DATA SECTION —
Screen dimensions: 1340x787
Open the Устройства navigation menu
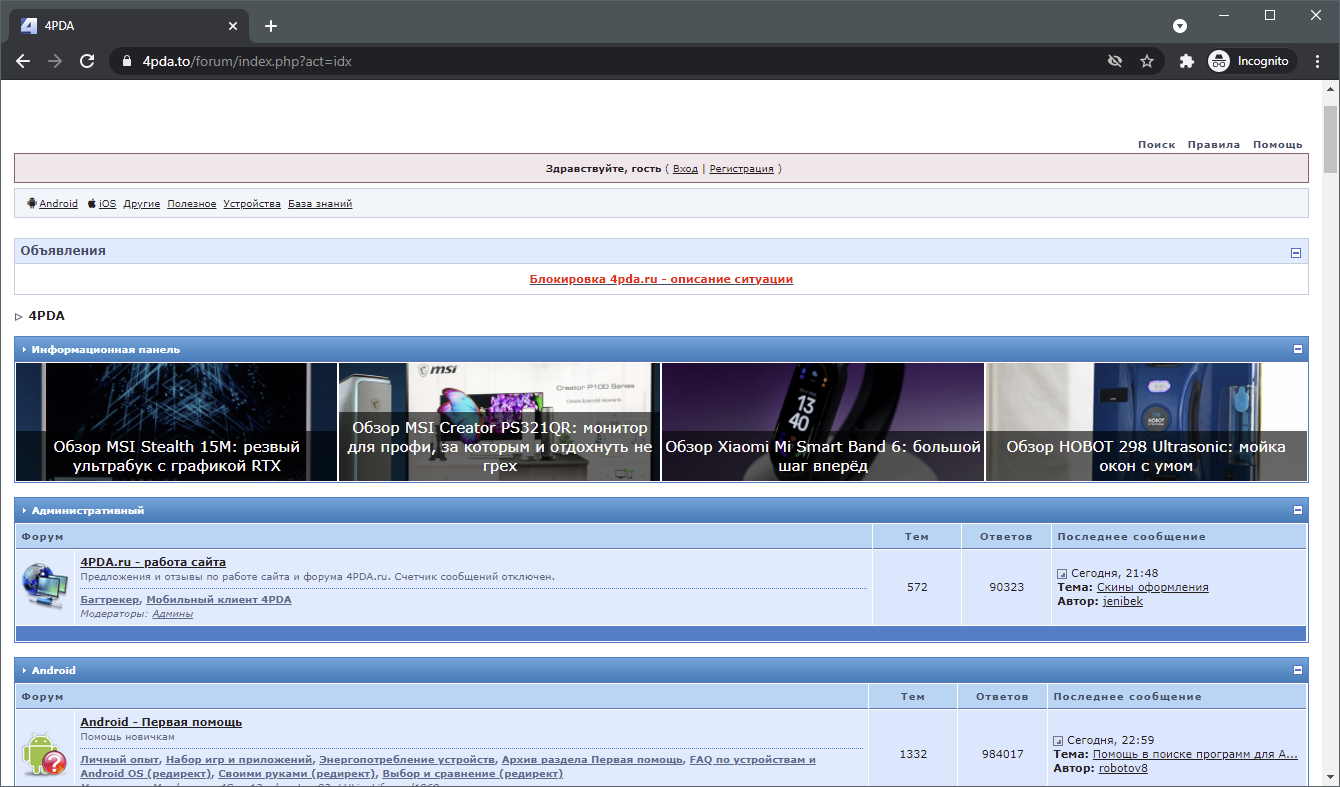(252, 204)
--
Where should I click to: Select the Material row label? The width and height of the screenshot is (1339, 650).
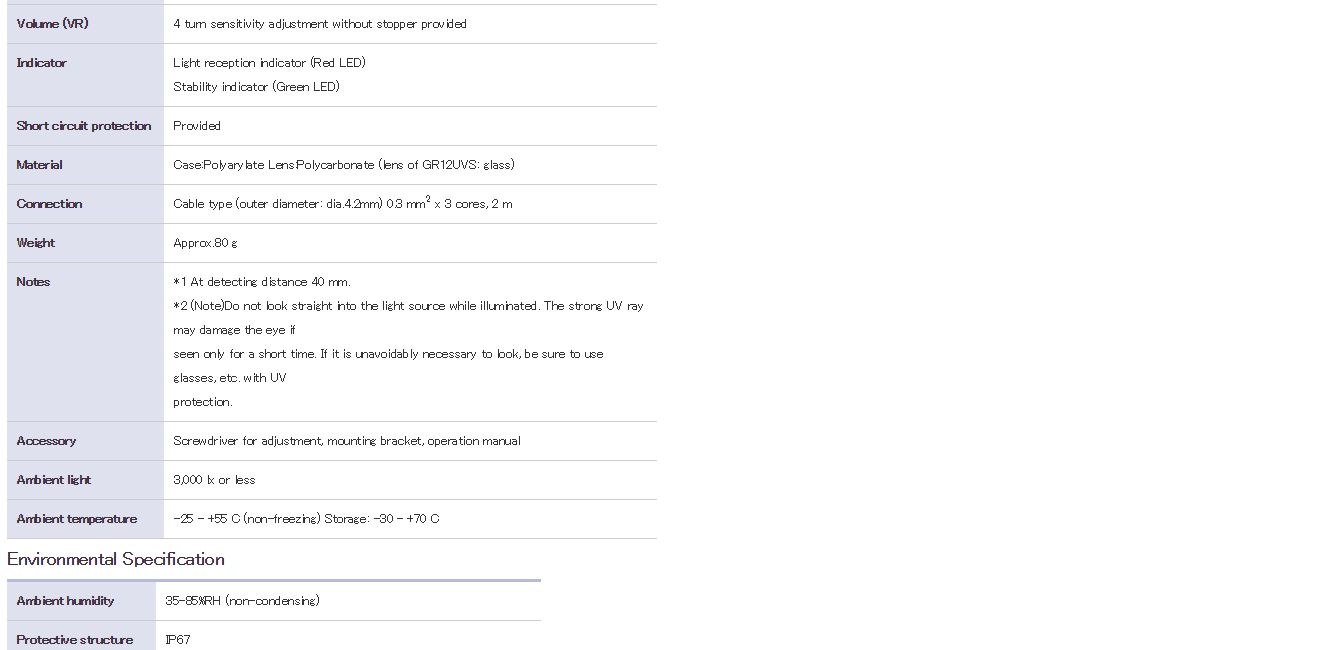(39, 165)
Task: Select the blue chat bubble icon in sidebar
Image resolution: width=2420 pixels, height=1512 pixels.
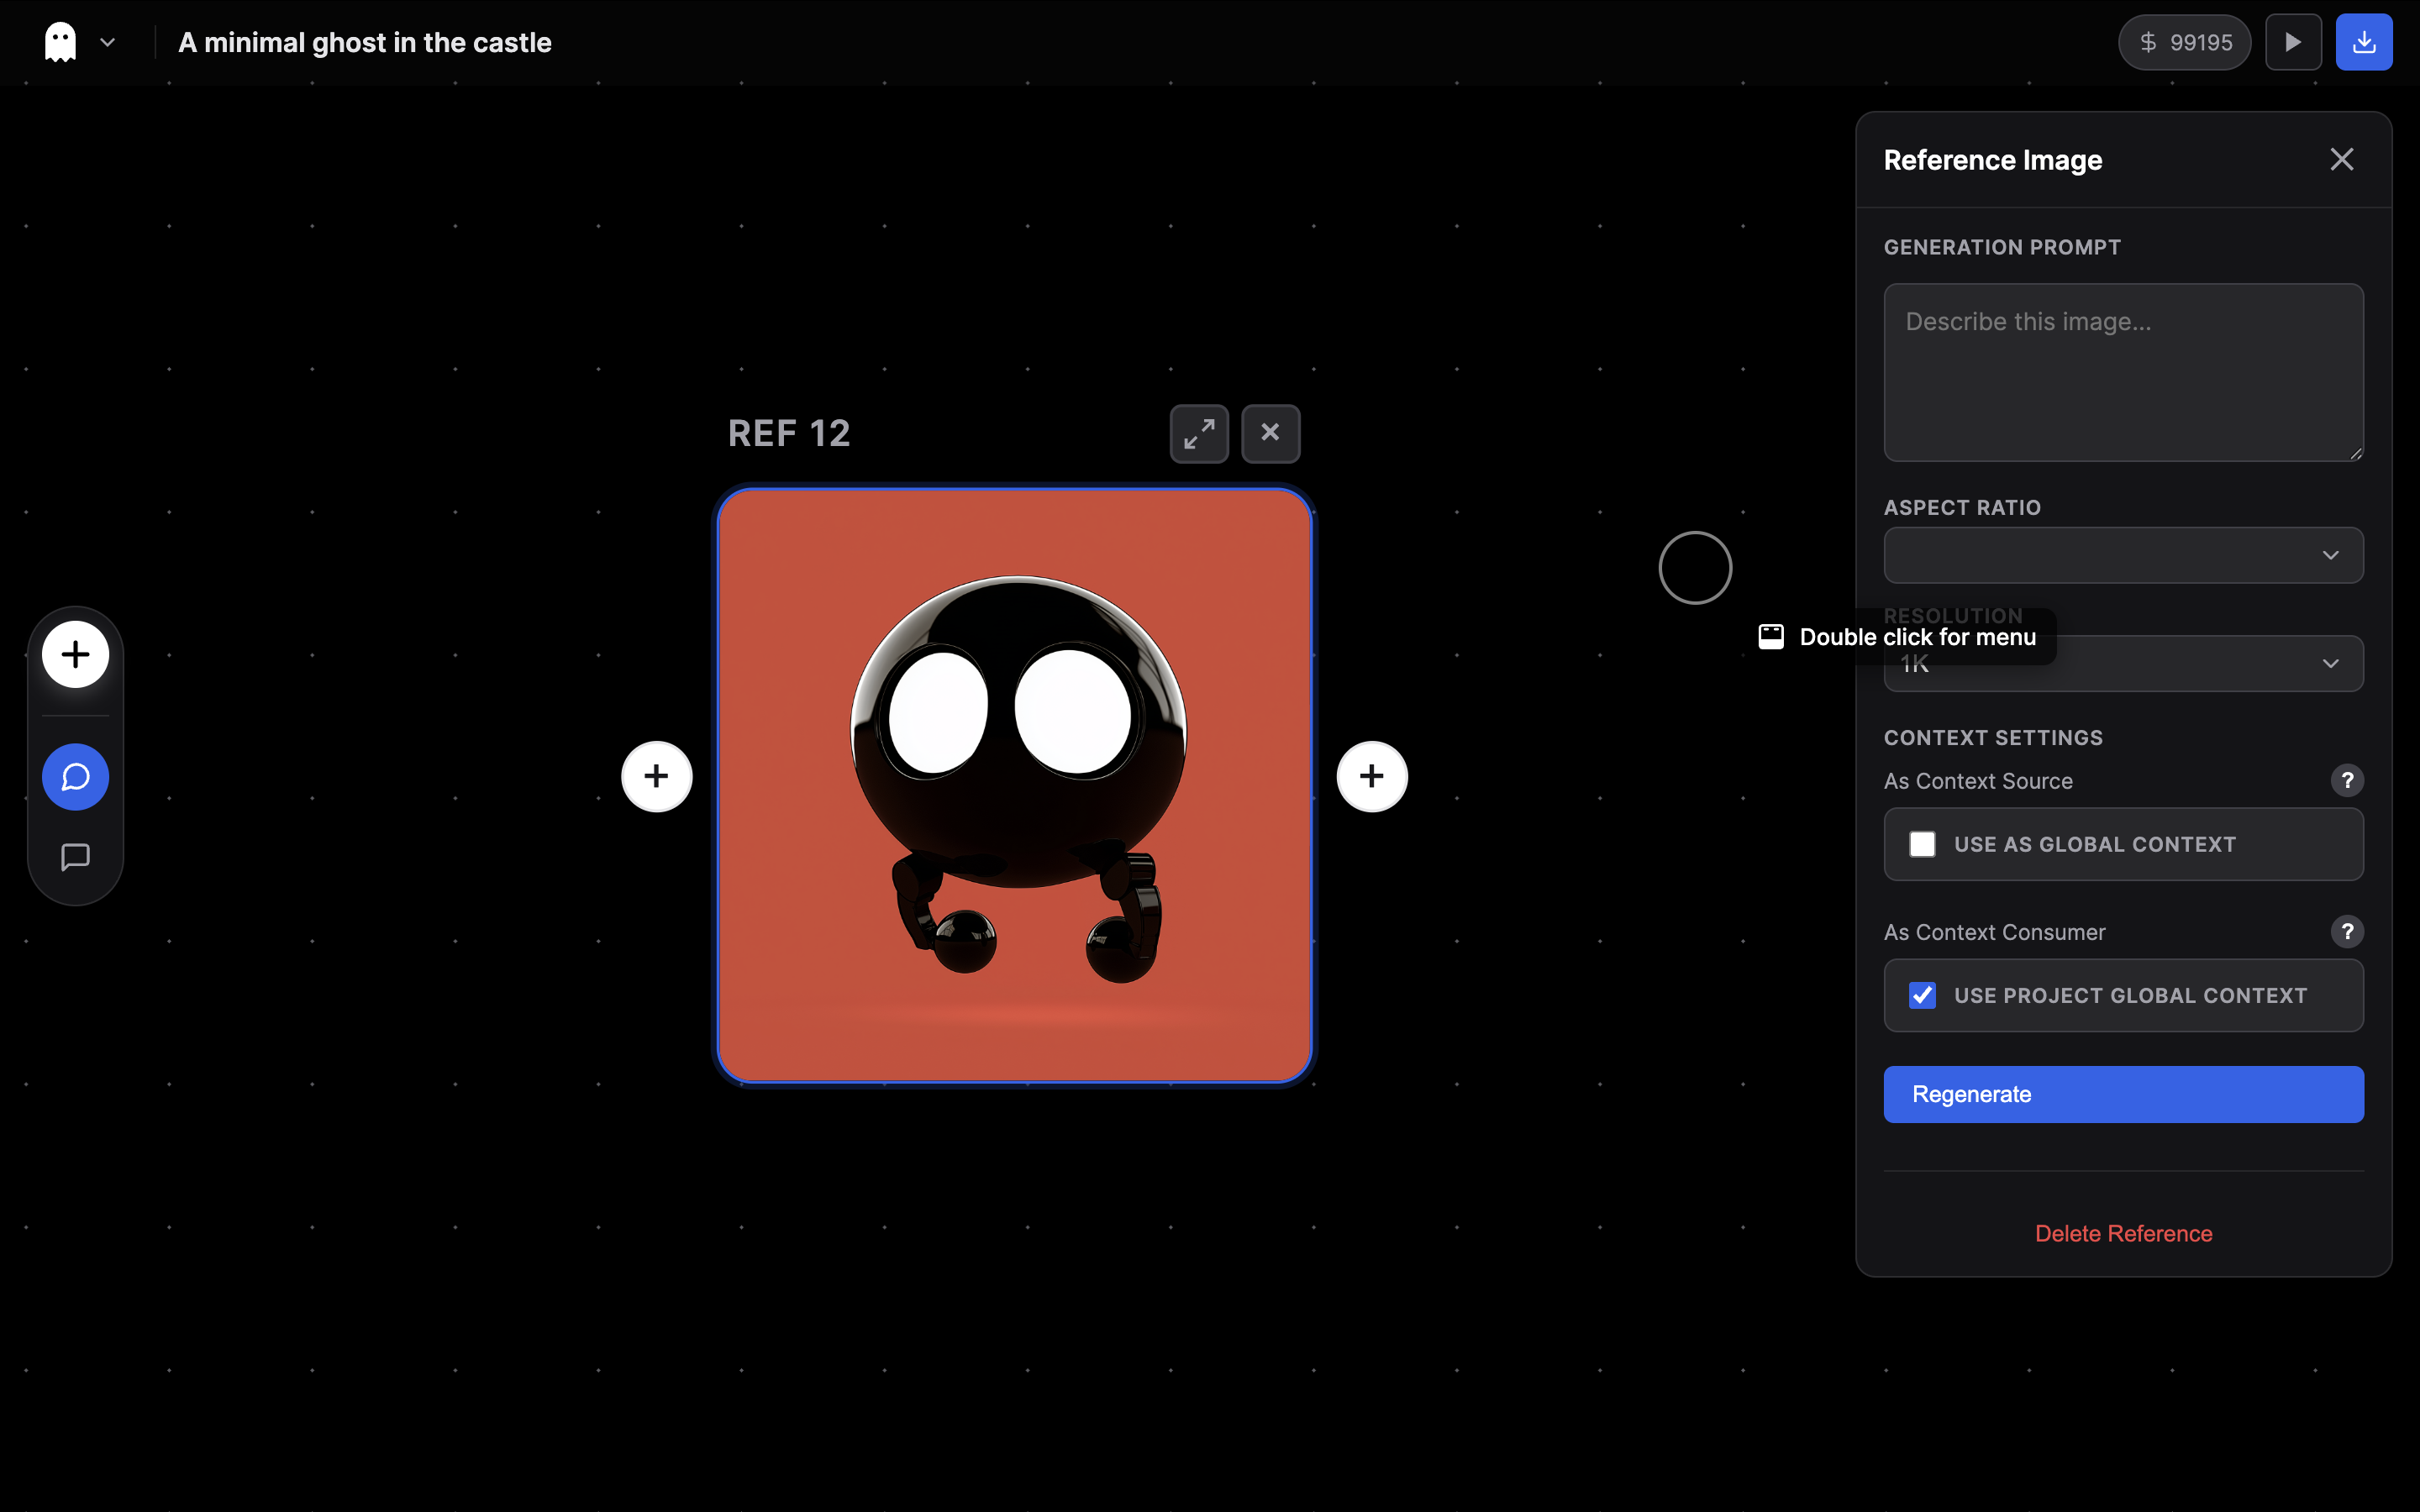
---
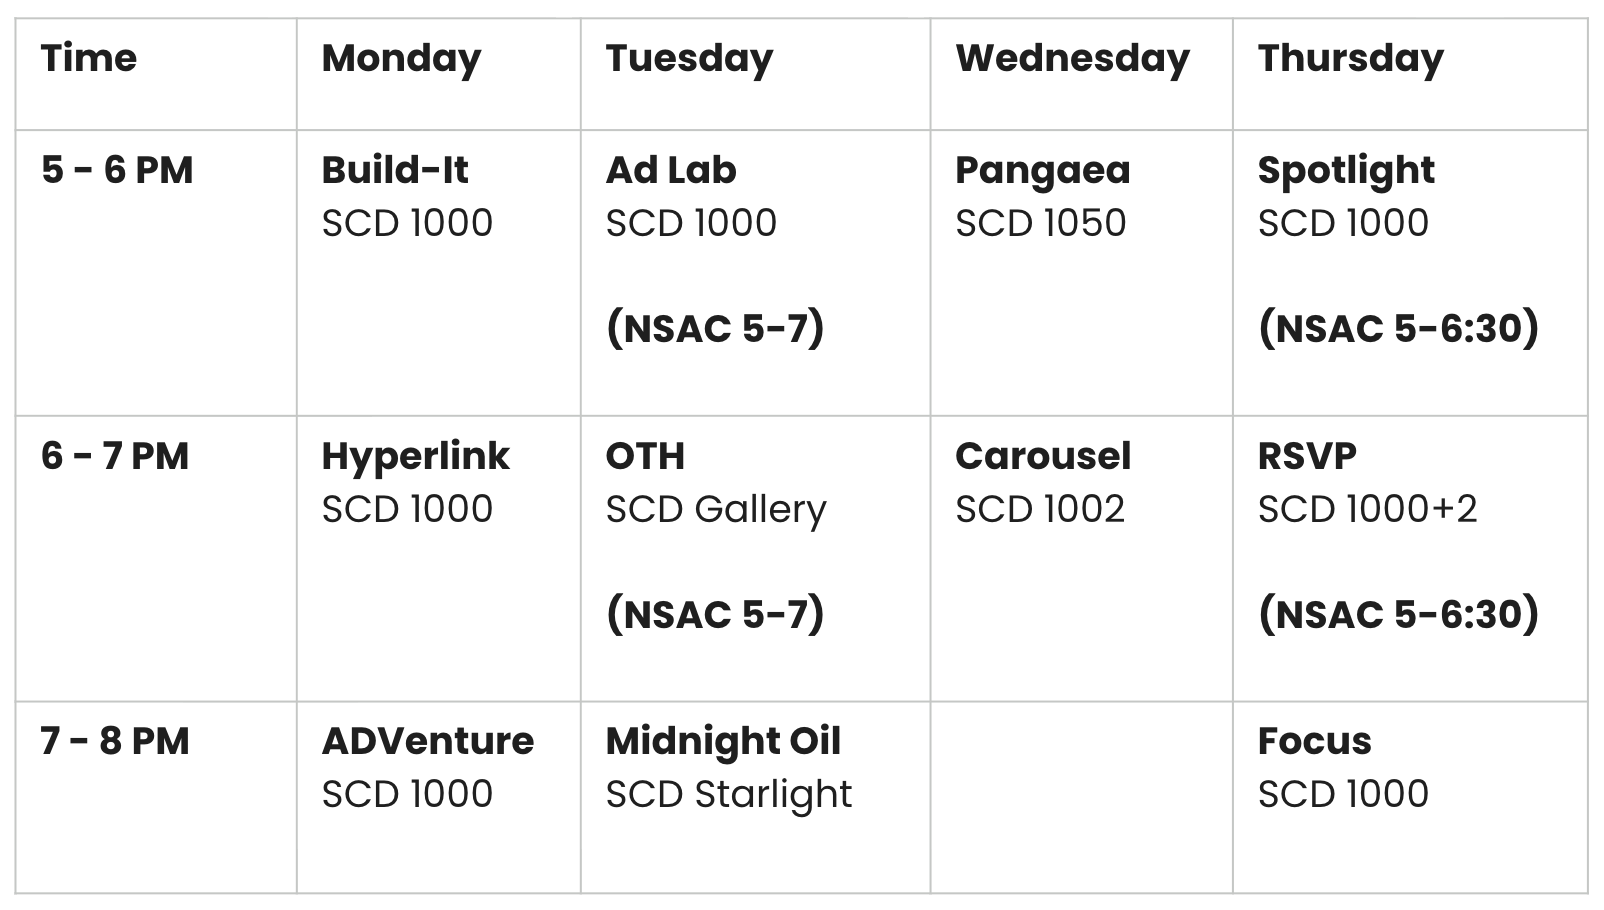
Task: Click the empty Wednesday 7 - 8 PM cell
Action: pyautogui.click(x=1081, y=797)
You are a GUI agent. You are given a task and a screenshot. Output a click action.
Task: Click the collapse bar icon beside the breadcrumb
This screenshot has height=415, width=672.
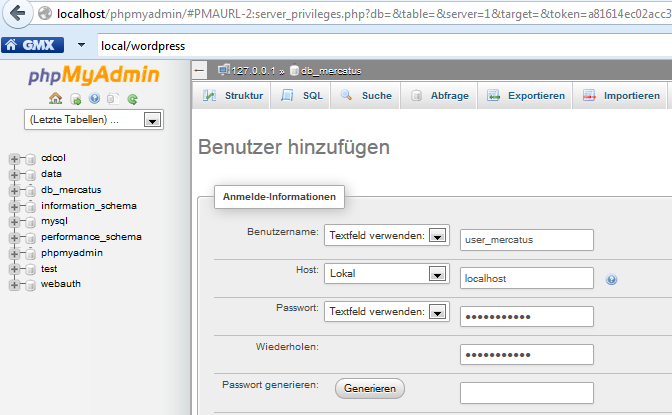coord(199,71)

EXERCISE DIRECTIONS — Return each line of the rows above that contains the word "Select". Treat uppercase and lowercase as different.

TASK OUTPUT —
Where should I click to: Select the Material row label? The width and height of the screenshot is (1339, 650).
Task: Select the blue chat bubble icon in sidebar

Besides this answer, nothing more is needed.